Читаем How Proust Can Change Your Life полностью

These literary quotations were not simply designed to impress (though Proust did happen to feel that “one must never miss an opportunity of quoting things by others which are always more interesting than those one thinks up oneself”). Rather, they were a way of alluding to the universal implications of matricide. For Proust, we could not judge Blarenberghe’s crime as though we were wholly unrelated to its dynamics. Even if we had only forgotten to send Mother a birthday card, we would have to recognize a trace of our guilt in the death cries of Madame van Blarenberghe. “‘What have you done to me! What have you done to me!’ If we wanted to think about it,” wrote Proust, “perhaps there is no really loving mother who could not, on her dying day, and often long before, address this reproach to her son. The truth is that as we grow older, we kill all those who love us by the cares we give them, by the anxious tenderness we inspire in them and constantly arouse.”

By such efforts, a story that had seemed to deserve no more than a gruesome few lines in a news-in-brief had been integrated into the history of tragedy and mother-son relationships, its dynamics observed with the complex sympathy one would usually accord to Oedipus on stage, but consider inappropriate, even shocking, when lavished on a murderer from the morning paper.

It shows how vulnerable much of human experience is to abbreviation, how easily it can be stripped of the more obvious signposts by which we guide ourselves when ascribing importance. Much literature and drama would conceivably have proved entirely unengaging, would have said nothing to us had we first encountered its subject matter over breakfast in the form of a news-in-brief.



• Tragic end for Verona lovebirds: after mistakenly thinking his sweetheart dead, a young man took his life. Having discovered the fate of her lover, the woman killed herself in turn.

• A young mother threw herself under a train and died in Russia after domestic problems.

• A young mother took arsenic and died in a French provincial town after domestic problems.

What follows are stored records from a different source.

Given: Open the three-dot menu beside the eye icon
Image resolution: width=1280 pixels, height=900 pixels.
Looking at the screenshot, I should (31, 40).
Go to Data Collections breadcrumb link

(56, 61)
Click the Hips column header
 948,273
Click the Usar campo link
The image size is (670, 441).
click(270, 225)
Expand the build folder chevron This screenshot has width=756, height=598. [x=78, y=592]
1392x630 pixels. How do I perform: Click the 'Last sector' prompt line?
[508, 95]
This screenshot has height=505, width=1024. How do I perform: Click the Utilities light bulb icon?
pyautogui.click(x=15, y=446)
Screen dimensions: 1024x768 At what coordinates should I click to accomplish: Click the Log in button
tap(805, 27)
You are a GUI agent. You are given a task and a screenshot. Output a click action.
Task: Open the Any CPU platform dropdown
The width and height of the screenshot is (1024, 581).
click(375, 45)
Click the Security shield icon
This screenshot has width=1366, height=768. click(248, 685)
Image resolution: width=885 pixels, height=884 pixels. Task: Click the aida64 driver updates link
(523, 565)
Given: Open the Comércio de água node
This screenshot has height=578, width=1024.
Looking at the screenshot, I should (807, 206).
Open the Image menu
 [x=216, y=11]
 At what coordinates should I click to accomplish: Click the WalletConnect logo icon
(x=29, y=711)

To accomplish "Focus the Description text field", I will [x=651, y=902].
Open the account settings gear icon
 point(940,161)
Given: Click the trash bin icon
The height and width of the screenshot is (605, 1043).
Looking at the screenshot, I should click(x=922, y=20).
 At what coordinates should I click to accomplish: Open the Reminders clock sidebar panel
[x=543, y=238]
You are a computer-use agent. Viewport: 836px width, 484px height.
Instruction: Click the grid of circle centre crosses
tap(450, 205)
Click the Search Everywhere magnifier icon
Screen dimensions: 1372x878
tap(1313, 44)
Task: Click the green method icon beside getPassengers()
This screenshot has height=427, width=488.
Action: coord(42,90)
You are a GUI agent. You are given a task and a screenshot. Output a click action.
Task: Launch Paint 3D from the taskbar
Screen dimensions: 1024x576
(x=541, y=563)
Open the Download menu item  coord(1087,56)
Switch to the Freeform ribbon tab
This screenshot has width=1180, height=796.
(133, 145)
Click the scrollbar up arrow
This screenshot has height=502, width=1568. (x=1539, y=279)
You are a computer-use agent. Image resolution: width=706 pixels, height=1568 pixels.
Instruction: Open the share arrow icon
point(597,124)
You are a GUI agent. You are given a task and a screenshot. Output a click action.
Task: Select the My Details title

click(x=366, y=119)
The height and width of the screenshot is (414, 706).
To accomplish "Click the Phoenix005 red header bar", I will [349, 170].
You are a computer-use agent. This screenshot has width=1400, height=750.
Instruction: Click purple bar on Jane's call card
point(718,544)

Unfortunately, the very artistry of Shakespeare, Tolstoy, and Flaubert has the tendency to suggest that it would have been apparent even from a news-in-brief that there was something significant about Romeo, Anna, and Emma, something which would have led any right-thinking person to see that these were characters fit for great literature or a show at the Globe, whereas of course there would have been nothing to distinguish them from the somersaulting horse in Villeurbanne or the electrocuted Marcel Peigny in Aube. Hence Proust’s assertion that the greatness of works of art has nothing to do with the apparent quality of their subject matter, and everything to do with the subsequent treatment of that matter. And hence his associated claim that everything is potentially a fertile subject for art and that we can make discoveries as valuable in an advertisement for soap as in Pascal’s Pensées.

Blaise Pascal was born in 1623, and was recognized from an early age—and by more than just his proud family—to be a genius. By twelve, he had worked out the first thirty-two propositions of Euclid; he went on to invent the mathematics of probability; he measured atmospheric pressure, constructed a calculating machine, designed an omnibus, got tuberculosis, and wrote the brilliant and pessimistic series of aphorisms in defense of Christian belief known as the Pensées

.

It should come as no surprise to discover things of value in the Pensées. They are written with seductive immediacy, broaching topics of universal concern with modern succinctness. “We do not choose as captain of a ship the most highly born of those aboard,” runs one aphorism, and we can admire the dry irony of this protest against inherited privilege, which must have been so galling in the unmeritocratic society of Pascal’s day. The habit of putting people into important offices simply because they had important parents is quietly ridiculed in an analogy between statecraft and navigation: Pascal’s readers might have been intimidated and silenced by an aristocrat’s elaborate argument that he had a divine right to determine economic policy, even though he had failed to master the upper reaches of the seven-times table, but they would be unlikely to swallow a similar argument from him if he knew nothing of sailing and was proposing to take the wheel on a journey around the Cape of Good Hope.

How frothy soap looks beside this. How far we have drifted from the spiritual realm with this long-haired maiden, clutching her bosom in rapture at the thought of her toilet soap, handily kept with the necklaces in a padded jewelry box.